WHAT TO WORK ON
Repeat precisely the span of lines below that opens with the line containing "You are a computer-use" and closes with the line containing "Screen dimensions: 162x129", both included.

____ LISTED ENTRIES

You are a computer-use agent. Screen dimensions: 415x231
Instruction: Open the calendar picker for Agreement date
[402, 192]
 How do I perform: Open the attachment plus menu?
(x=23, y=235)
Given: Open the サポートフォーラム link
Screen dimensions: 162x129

________
____ LISTED ENTRIES

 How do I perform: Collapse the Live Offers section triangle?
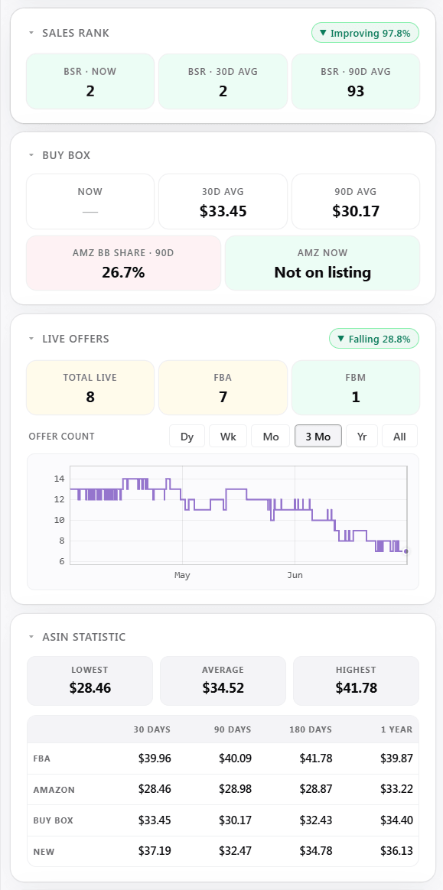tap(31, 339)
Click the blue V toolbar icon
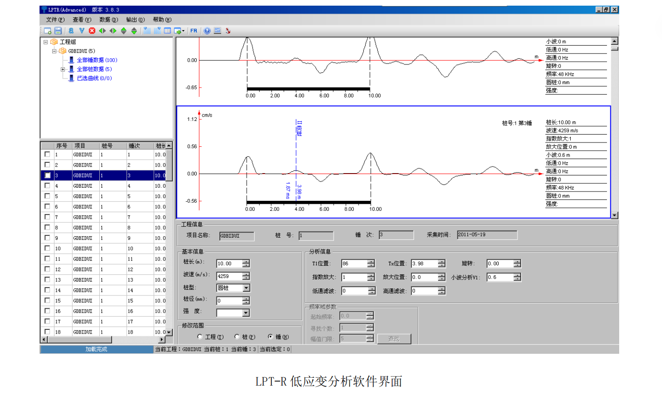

________

ANSWER FOR THIS EXERCISE
You are a computer-use agent. Screen dimensions: 415x231
Instruction: Open the calendar picker for Agreement date
[402, 192]
 How do I perform: Open the attachment plus menu?
(x=23, y=235)
Given: Open the サポートフォーラム link
Screen dimensions: 162x129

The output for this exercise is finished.